-- Your task --
Among the lines below, which ones contain the word "width"? Copy every such line.

-- Data for this task --
--------
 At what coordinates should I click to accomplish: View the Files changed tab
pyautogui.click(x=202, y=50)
--------
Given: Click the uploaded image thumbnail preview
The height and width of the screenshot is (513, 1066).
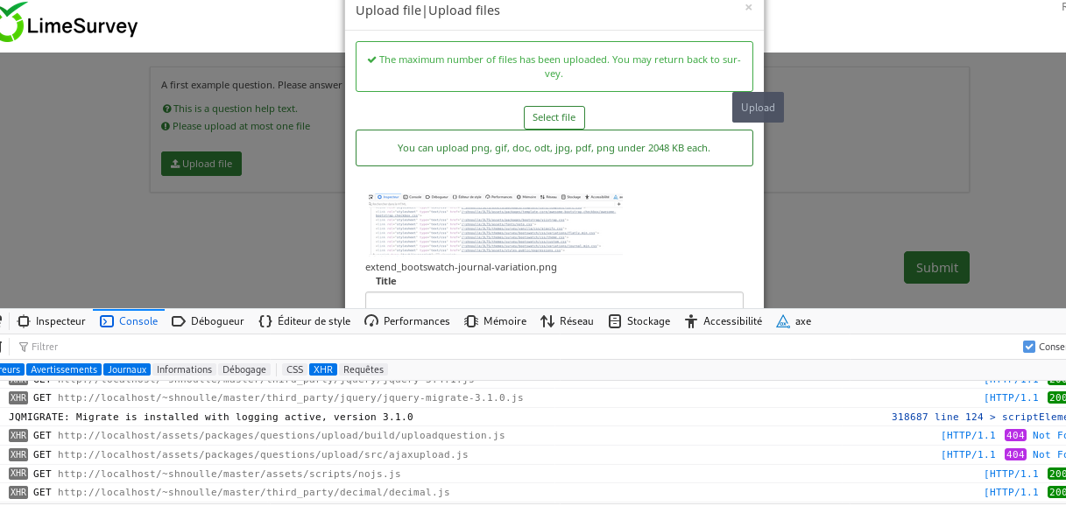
--------
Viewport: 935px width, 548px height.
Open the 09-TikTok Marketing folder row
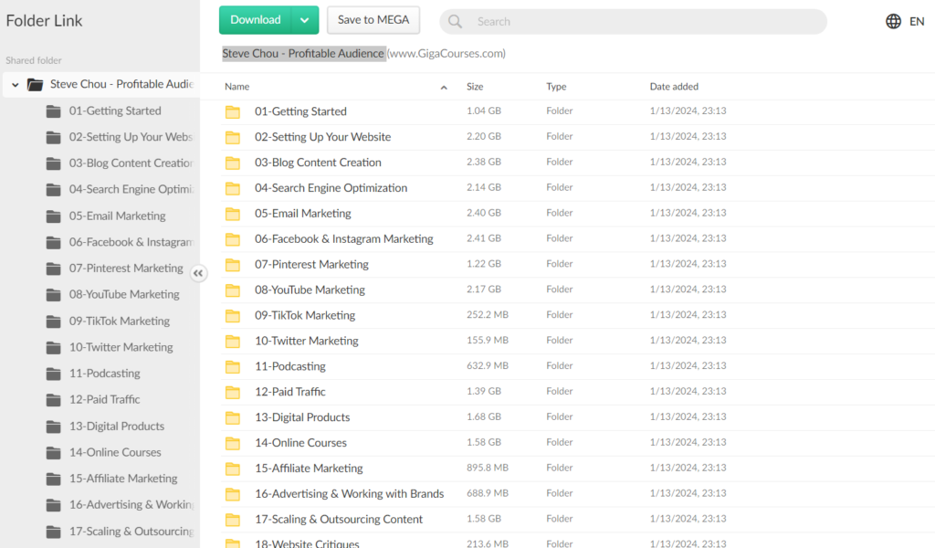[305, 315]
--------
-- Answer to the problem --
The height and width of the screenshot is (513, 1066).
Viewport: 935px width, 548px height.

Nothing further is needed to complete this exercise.